A.R. Wilson - Old Gold Music Album Reviews

World-building takes precedence over the music on this Melbourne producer’s concept album, a nuanced retelling of the 1850s Victoria gold rush made up of MIDI banjos and artificial sounds.

Andrew Wilson is like the friend who’s always blasting you with obscure Wikipedia articles, each one more baffling than the last. He brings a propulsive yet ambiguous energy to his new-age releases as A.r.t. Wilson and his catchy ringtone-funk jams as Andras Fox, lending these records a mysterious air through cryptic titles and vibe-heavy instrumentation. Of particular fascination to Wilson is the baggage that comes with his hometown of Melbourne: “I like teasing out small contradictions in how Australians record and present music,” he told DJ Mag in 2020. “For example, why use the call of the common Eurasian loon bird within studio tracks, when we have the greatest diversity of songbirds anywhere on Earth here in Australia? Why call our music Balearic when we have over 50,000 kilometers of unique coastline of our own?”

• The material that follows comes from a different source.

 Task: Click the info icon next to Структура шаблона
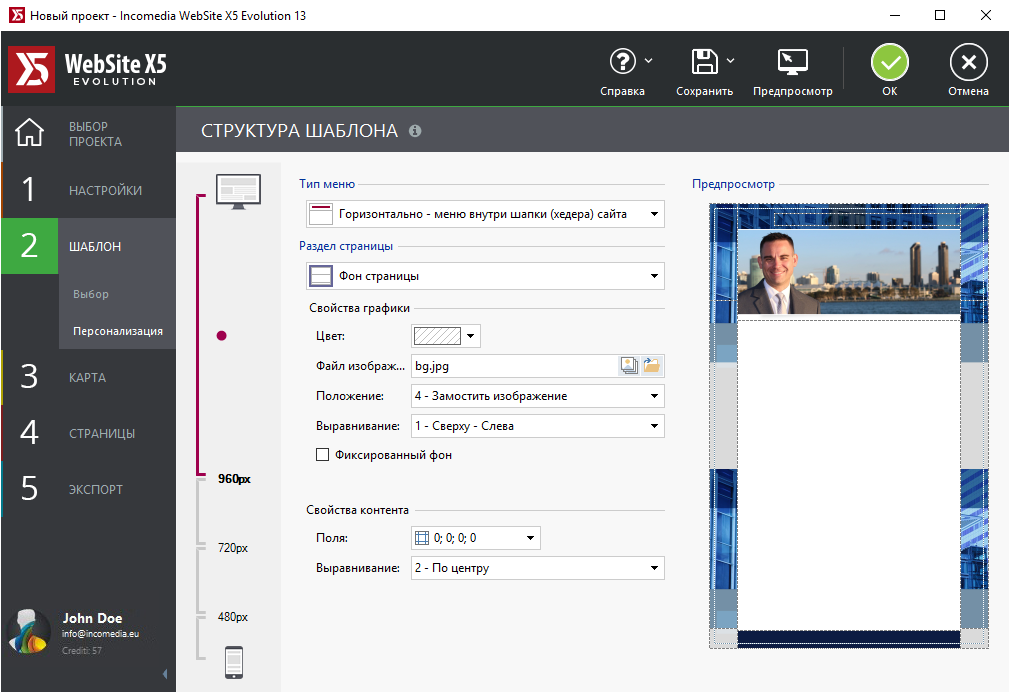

To this end, his latest release as A.R. Wilson, Old Gold, takes a deep dive into a specific quadrant of Australian history: The Victorian gold rush of the 1850s. For Australia, this period is generally attributed with placing Melbourne on the global stage; the colony’s exploding economy brought roughly 90,000 new immigrants each year at the boom’s beginning, and confirmed Australia as the gold-producing juggernaut that it remains today. In Wilson’s hands, the gold rush is not a simple tale of colonial prosperity; he shifts the focus to the starvation of the panhandlers on the plains and the wrongful displacement of Aboriginal groups. He spins this yarn using the most barebones palette imaginable, all lonesome MIDI banjos and artificial crickets chirping, plinking his way through a history lesson one Casio vignette at a time. It might not be Wilson’s most developed music, but it makes up for it in sheer imagination.

Above all, Old Gold is an exercise in world-building, a task Wilson takes to like a LARPer to a foam sword. “Moonlight Flat” canters along on a metallic, twangy stomp that conjures up images of Final Fantasy coal mining towns, while tracks like “Raisins” and “A Long Day In The Saddle” could’ve come straight off the Oregon Trail with their comically fabricated acoustic guitars and Spaghetti Western castanets. There’s an undeniable kinship between Old Gold and recent online micro-genres like comfy synth, especially in the way that they both use cheap bedroom instruments to sketch out playfully juvenile scenes. Like much of the work that comes out of the comfy synth/dungeon synth communities, Wilson’s songs have a goofily medieval flair to them, as on “Metal, Want, Die,” which starts out as a sad ragtime piano roll before shifting into a weeping Renaissance-Faire-ready guitar lament. Rather than building into any kind of climax, Wilson simply lets his melodies waver in their lo-fi languor, like a digital music box caught on a twinkling loop.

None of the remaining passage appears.